TO DO:
In the listing below, copy the stretch from the line containing "Screen dimensions: 1327x716" through the line containing "pyautogui.click(x=132, y=47)", replacing "Solution Explorer" with "Class View" and leaving everything else unchanged.
RECORDS FOR PROCESSING start
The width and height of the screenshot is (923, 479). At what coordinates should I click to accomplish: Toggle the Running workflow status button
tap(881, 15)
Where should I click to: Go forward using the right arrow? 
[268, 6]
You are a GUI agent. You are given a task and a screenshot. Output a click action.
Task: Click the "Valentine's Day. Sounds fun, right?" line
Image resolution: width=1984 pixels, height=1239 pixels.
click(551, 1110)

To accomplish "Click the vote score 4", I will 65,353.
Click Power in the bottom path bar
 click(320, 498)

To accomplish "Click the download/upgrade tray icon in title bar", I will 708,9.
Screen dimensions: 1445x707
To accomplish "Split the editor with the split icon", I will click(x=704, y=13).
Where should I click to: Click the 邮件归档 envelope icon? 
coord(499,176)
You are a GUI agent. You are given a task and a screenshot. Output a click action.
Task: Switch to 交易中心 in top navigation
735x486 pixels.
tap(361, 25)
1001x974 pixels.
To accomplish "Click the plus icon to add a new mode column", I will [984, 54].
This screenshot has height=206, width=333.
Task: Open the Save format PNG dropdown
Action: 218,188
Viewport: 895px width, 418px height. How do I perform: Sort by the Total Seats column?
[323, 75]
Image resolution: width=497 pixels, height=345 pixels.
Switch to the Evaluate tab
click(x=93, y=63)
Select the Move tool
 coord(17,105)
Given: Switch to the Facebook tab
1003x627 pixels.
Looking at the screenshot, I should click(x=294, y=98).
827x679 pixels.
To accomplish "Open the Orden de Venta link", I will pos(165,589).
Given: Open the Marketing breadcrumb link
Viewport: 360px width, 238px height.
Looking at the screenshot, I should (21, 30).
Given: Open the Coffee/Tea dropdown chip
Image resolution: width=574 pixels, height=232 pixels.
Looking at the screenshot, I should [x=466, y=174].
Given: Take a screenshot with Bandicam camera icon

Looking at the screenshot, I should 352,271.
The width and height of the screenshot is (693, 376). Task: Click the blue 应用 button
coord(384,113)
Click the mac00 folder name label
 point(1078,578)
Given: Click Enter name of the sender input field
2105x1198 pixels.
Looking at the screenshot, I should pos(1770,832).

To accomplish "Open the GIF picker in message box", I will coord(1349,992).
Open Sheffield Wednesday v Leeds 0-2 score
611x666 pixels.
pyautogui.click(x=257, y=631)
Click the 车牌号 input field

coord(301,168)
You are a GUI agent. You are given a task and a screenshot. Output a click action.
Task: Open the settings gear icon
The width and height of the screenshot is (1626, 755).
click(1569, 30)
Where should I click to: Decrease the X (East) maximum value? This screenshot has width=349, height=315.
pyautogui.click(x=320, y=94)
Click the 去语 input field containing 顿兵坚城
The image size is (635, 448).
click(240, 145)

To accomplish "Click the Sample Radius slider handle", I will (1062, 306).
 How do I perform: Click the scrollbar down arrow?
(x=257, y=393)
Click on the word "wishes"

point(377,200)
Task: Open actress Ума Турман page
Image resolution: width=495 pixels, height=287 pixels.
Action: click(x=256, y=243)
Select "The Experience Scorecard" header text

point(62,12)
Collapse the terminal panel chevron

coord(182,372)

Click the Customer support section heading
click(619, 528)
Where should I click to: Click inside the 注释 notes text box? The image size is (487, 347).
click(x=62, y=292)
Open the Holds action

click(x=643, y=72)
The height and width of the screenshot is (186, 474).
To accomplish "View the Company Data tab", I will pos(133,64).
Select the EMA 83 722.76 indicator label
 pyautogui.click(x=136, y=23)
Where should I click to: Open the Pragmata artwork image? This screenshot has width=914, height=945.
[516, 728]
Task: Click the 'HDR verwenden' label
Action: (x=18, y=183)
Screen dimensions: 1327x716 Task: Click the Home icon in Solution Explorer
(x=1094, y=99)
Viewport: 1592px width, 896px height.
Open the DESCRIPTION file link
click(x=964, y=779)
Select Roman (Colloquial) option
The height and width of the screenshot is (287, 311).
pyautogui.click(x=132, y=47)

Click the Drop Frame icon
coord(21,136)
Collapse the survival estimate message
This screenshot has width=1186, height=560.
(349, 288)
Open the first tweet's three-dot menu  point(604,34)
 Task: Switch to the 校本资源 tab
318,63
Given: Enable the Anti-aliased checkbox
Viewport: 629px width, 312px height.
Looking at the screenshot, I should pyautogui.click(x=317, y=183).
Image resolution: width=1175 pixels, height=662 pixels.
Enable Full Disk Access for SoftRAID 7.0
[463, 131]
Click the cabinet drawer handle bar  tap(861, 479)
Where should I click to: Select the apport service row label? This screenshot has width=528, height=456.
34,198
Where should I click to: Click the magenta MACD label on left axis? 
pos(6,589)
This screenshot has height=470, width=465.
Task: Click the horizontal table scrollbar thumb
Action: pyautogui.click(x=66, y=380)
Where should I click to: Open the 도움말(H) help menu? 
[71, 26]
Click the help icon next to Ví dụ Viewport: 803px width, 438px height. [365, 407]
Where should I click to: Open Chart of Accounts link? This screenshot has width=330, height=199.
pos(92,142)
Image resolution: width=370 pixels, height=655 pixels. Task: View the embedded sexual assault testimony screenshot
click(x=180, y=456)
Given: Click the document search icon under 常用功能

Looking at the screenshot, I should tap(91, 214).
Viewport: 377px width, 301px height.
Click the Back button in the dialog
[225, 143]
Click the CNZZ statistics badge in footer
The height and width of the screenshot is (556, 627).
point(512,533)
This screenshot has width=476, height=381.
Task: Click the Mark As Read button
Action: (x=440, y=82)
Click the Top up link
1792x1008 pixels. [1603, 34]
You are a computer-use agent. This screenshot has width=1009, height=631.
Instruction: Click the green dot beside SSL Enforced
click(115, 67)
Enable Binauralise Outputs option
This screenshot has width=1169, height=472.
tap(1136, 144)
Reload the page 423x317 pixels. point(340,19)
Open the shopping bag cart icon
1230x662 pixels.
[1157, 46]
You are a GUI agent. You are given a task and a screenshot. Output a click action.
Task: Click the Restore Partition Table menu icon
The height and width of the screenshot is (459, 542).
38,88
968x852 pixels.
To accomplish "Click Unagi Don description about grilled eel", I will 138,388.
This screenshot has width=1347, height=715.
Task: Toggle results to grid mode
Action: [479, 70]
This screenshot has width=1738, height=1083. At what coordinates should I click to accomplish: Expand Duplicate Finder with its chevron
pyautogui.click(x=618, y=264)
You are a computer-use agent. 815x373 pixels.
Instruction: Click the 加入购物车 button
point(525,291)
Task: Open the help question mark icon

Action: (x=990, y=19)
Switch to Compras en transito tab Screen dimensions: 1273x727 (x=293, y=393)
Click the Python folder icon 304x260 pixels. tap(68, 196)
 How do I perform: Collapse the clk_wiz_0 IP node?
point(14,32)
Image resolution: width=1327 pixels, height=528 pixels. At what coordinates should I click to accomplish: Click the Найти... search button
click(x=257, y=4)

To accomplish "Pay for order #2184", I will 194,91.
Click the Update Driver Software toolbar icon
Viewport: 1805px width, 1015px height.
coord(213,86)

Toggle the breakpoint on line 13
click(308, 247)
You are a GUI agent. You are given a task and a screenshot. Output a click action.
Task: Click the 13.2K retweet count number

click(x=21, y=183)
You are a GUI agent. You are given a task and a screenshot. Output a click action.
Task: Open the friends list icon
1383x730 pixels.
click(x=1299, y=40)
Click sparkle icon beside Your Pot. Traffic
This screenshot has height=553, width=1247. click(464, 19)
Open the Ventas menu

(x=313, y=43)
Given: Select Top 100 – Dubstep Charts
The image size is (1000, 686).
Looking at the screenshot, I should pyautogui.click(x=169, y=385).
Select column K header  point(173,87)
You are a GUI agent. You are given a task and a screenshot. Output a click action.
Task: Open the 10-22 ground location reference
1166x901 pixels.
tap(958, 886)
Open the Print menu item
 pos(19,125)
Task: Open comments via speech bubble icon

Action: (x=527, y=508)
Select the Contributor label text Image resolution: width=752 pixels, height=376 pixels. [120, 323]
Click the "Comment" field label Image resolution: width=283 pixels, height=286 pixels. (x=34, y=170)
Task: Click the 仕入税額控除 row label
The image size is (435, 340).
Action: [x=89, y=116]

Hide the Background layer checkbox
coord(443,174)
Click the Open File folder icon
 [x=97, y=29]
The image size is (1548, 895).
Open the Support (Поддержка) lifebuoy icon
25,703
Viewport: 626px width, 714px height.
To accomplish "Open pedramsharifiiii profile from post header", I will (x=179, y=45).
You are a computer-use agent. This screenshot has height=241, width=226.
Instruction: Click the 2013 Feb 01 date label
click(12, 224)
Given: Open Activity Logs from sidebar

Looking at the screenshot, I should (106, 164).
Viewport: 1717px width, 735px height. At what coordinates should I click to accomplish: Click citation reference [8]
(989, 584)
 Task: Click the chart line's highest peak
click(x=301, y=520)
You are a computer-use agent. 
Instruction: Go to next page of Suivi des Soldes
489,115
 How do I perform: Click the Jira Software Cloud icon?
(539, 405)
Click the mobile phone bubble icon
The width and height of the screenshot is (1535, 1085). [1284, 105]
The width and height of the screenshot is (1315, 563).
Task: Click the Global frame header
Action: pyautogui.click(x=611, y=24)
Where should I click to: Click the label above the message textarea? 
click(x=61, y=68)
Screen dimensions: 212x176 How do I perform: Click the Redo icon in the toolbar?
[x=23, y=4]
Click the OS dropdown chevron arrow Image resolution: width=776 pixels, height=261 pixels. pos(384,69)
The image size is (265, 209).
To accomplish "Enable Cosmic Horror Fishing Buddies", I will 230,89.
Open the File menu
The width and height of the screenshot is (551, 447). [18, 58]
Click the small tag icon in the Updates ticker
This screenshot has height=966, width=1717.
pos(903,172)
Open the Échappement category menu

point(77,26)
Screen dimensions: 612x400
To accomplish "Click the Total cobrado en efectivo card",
RECORDS FOR PROCESSING end
IN RESPONSE:
Screen dimensions: 1327x716 Task: Click the Home icon in Class View
(x=1094, y=99)
Viewport: 1592px width, 896px height.
Open the DESCRIPTION file link
click(x=964, y=779)
Select Roman (Colloquial) option
The height and width of the screenshot is (287, 311).
pyautogui.click(x=132, y=47)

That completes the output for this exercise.